### EXERCISE AIM
The reply should consist solely of the lines from the one with "Where should I" through the final line of the listing, copied exactly, with no pictures.

=== Section Start ===

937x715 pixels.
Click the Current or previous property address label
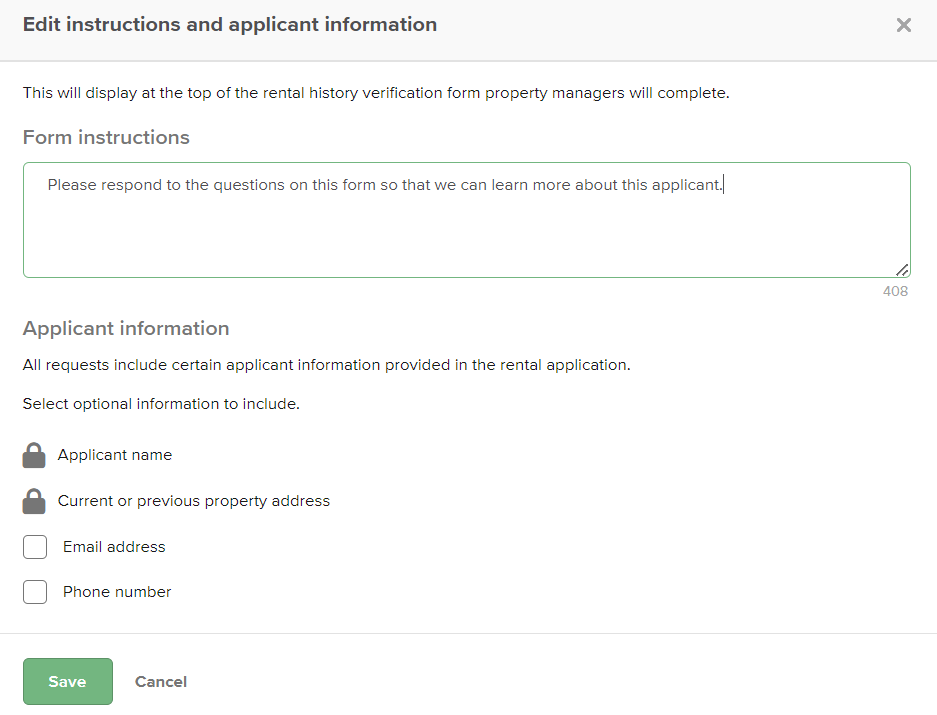(x=194, y=501)
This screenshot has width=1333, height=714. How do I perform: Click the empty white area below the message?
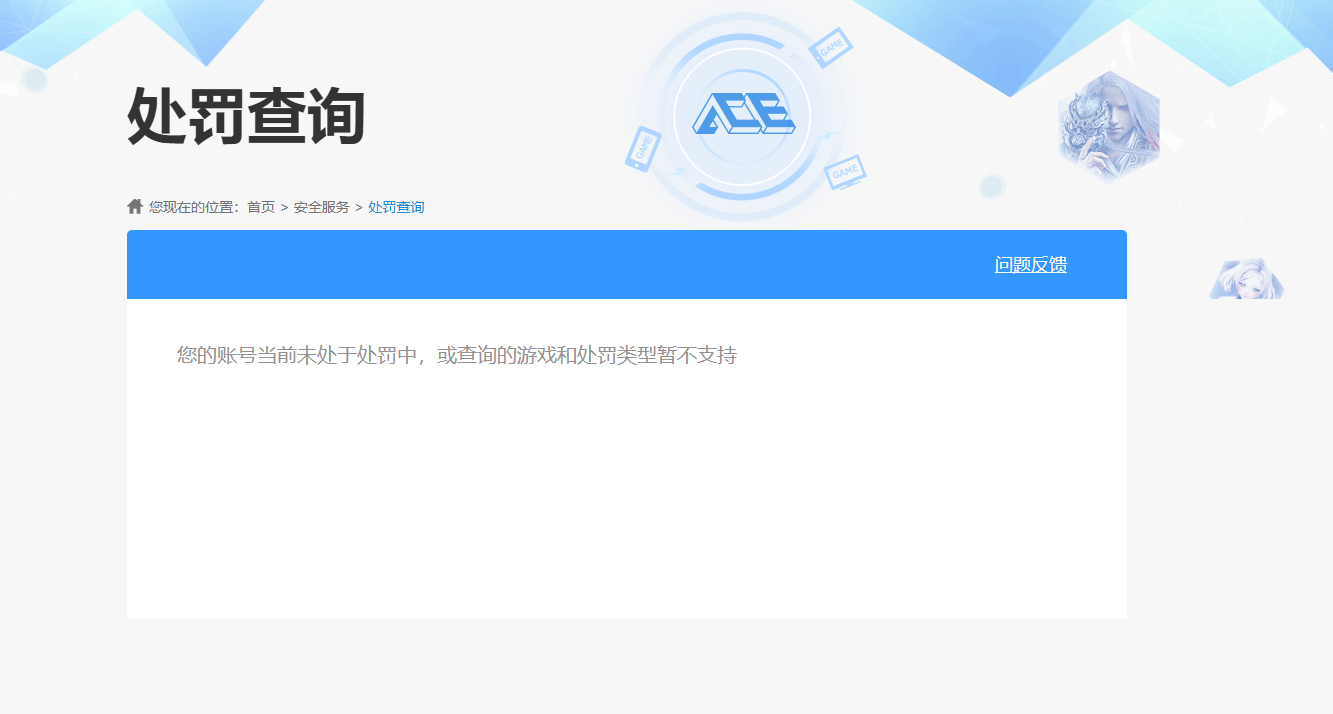pyautogui.click(x=626, y=500)
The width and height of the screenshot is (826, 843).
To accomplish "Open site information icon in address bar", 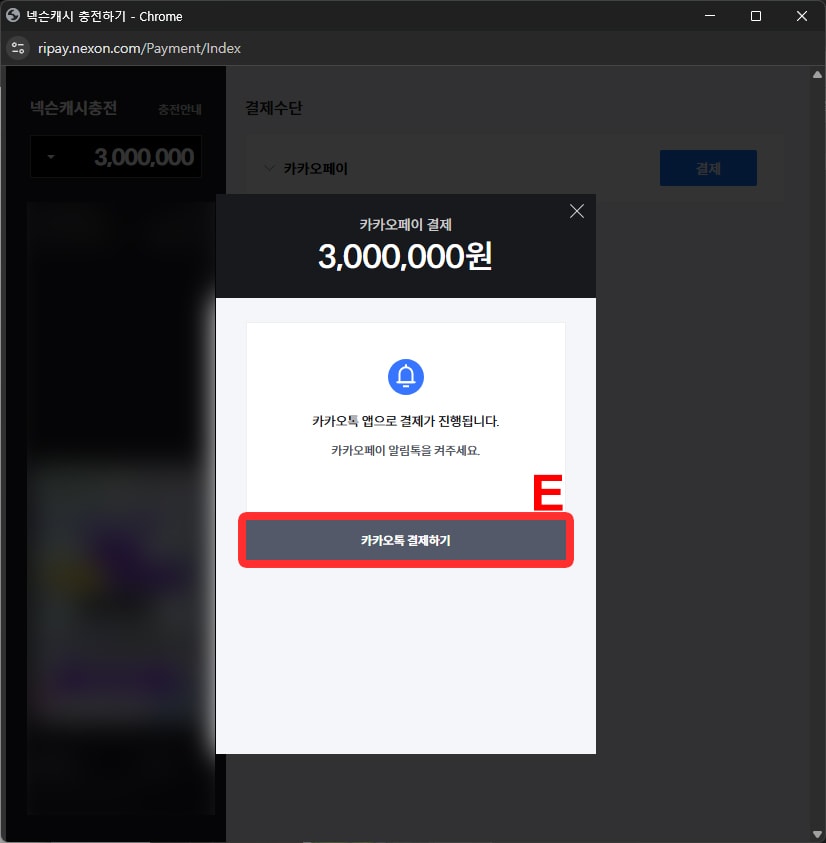I will 18,48.
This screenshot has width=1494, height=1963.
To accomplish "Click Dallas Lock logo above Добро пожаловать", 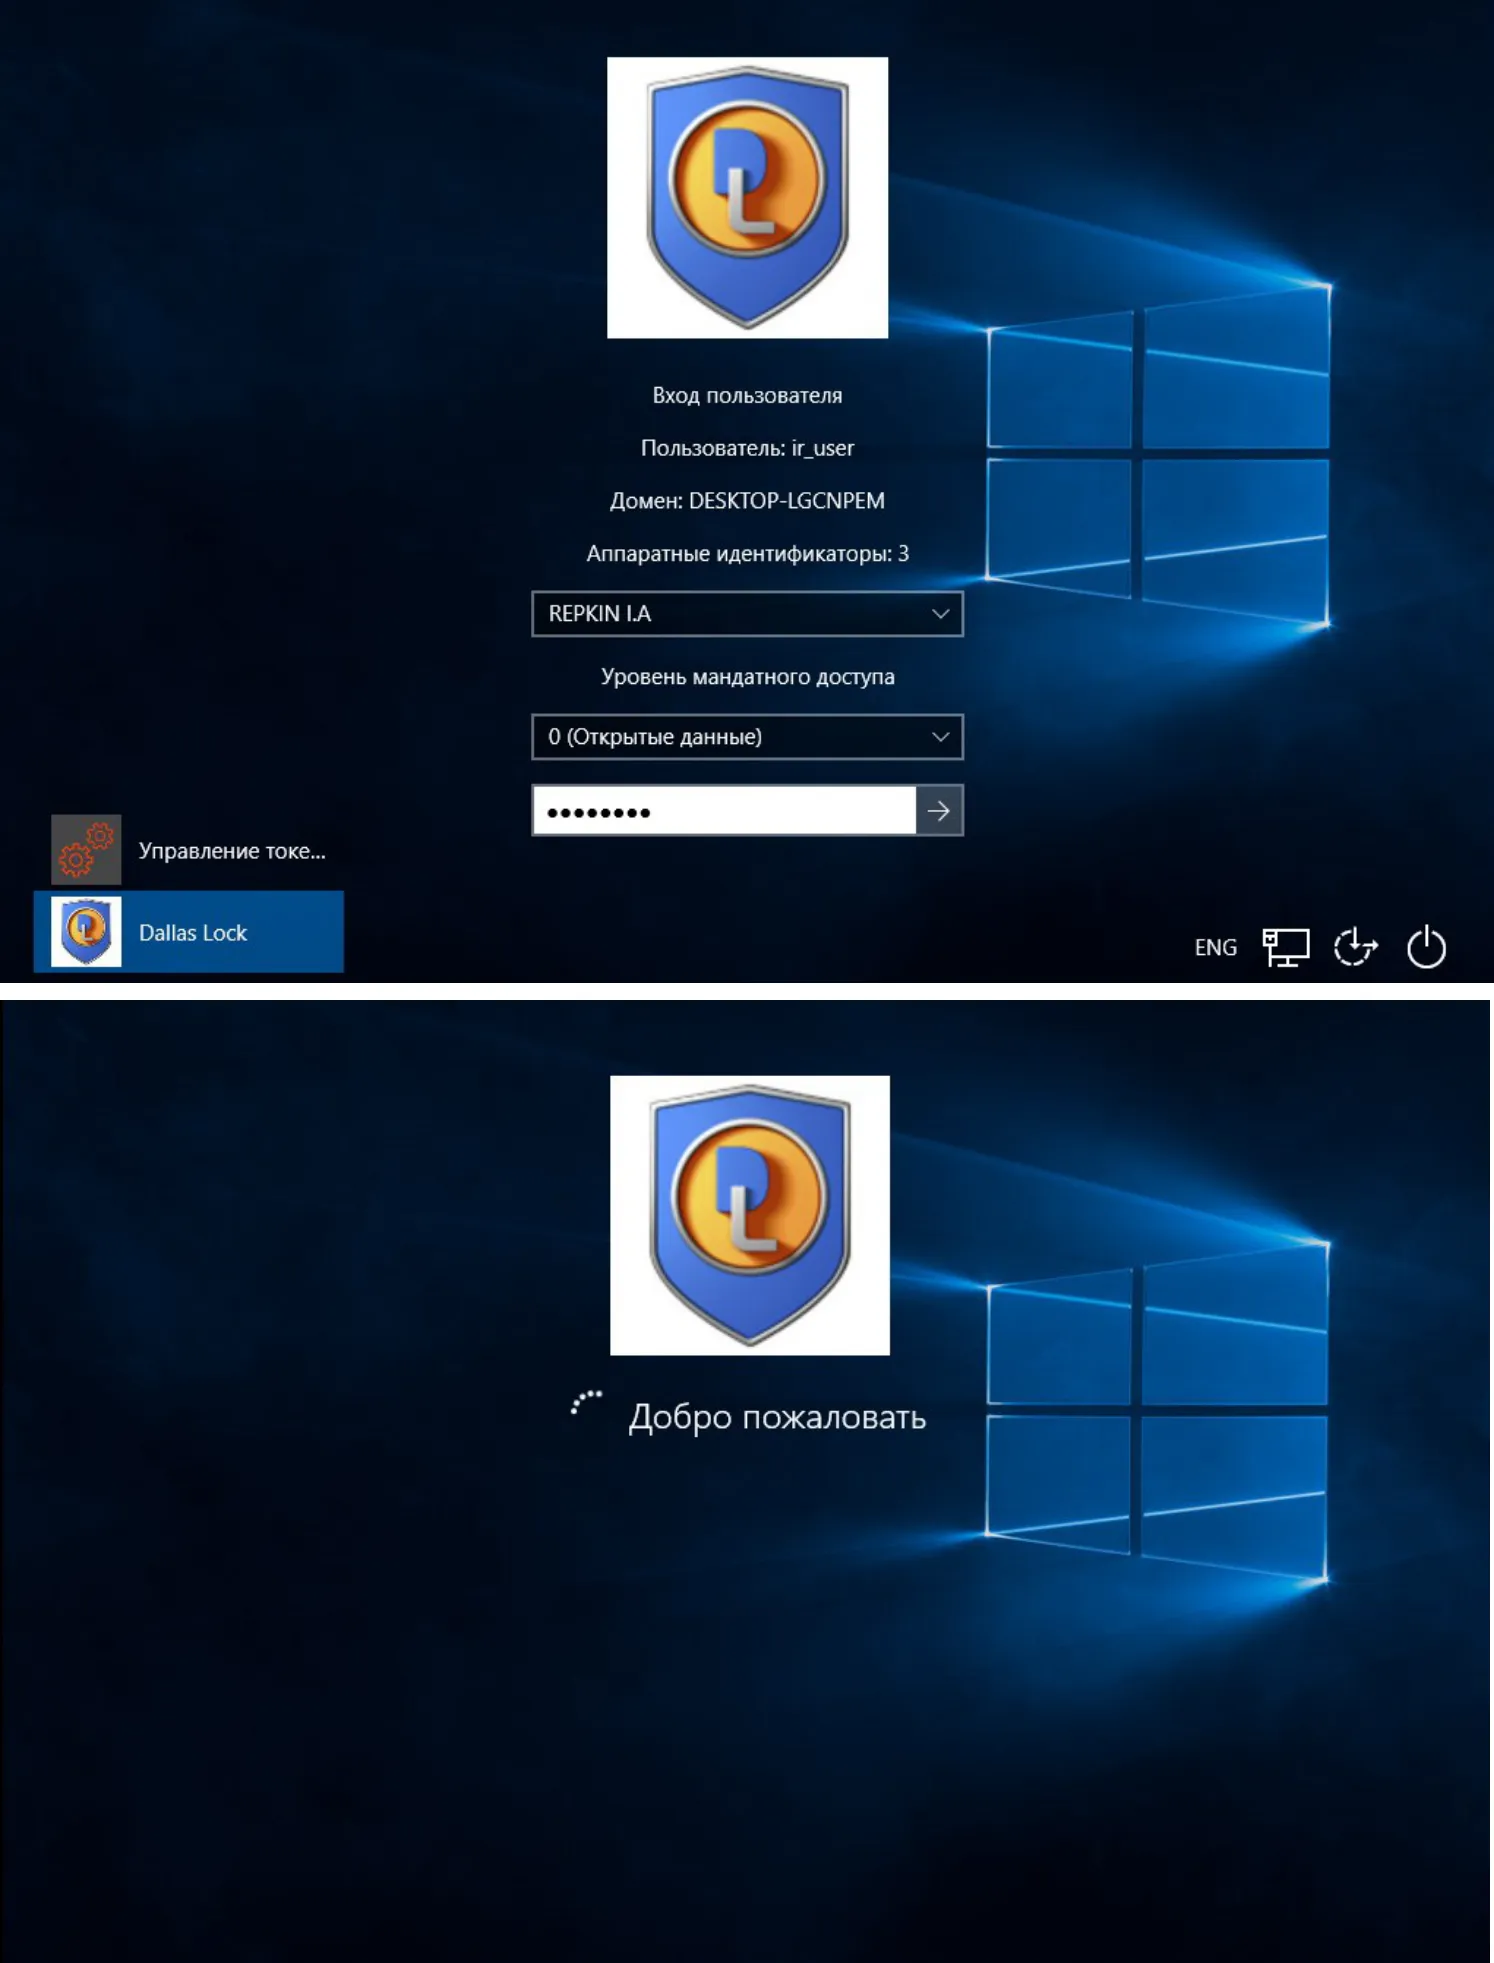I will [x=750, y=1215].
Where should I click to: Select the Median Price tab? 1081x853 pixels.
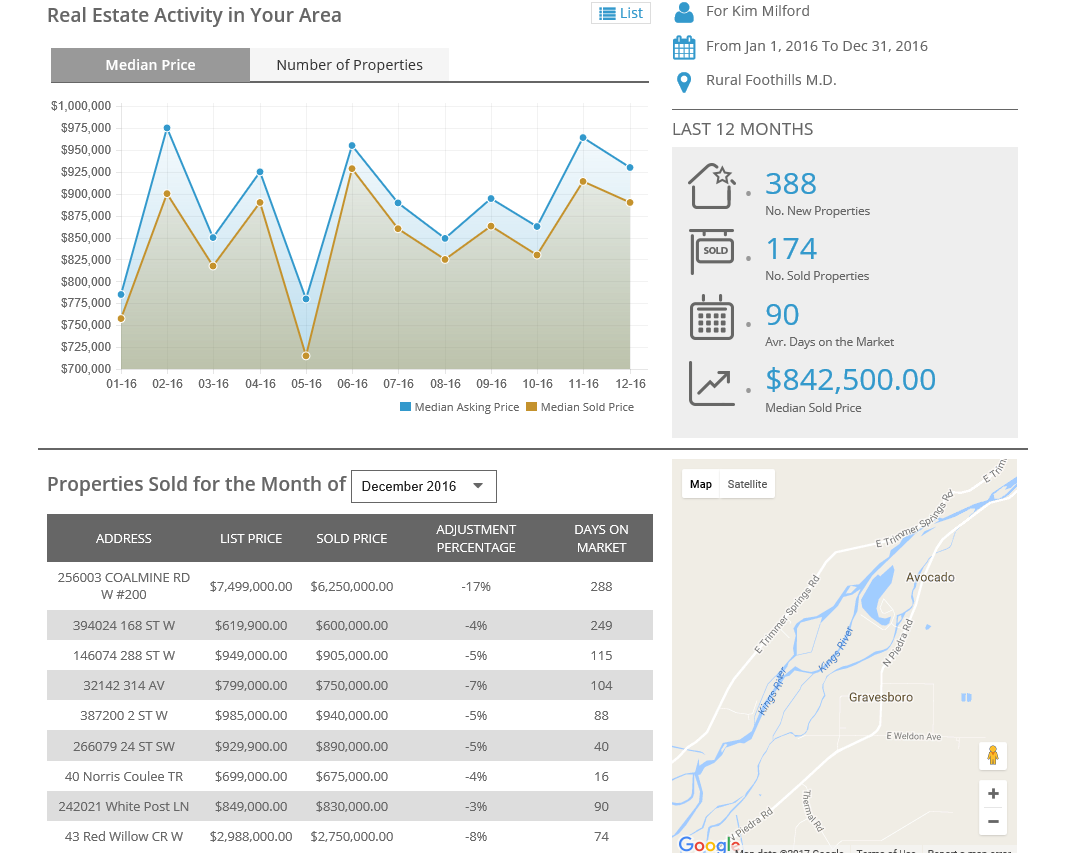pyautogui.click(x=150, y=65)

=== Section End ===

### ANSWER FOR THE TASK
Where should I click to: Select the Median Price tab? 1081x853 pixels.
pyautogui.click(x=150, y=65)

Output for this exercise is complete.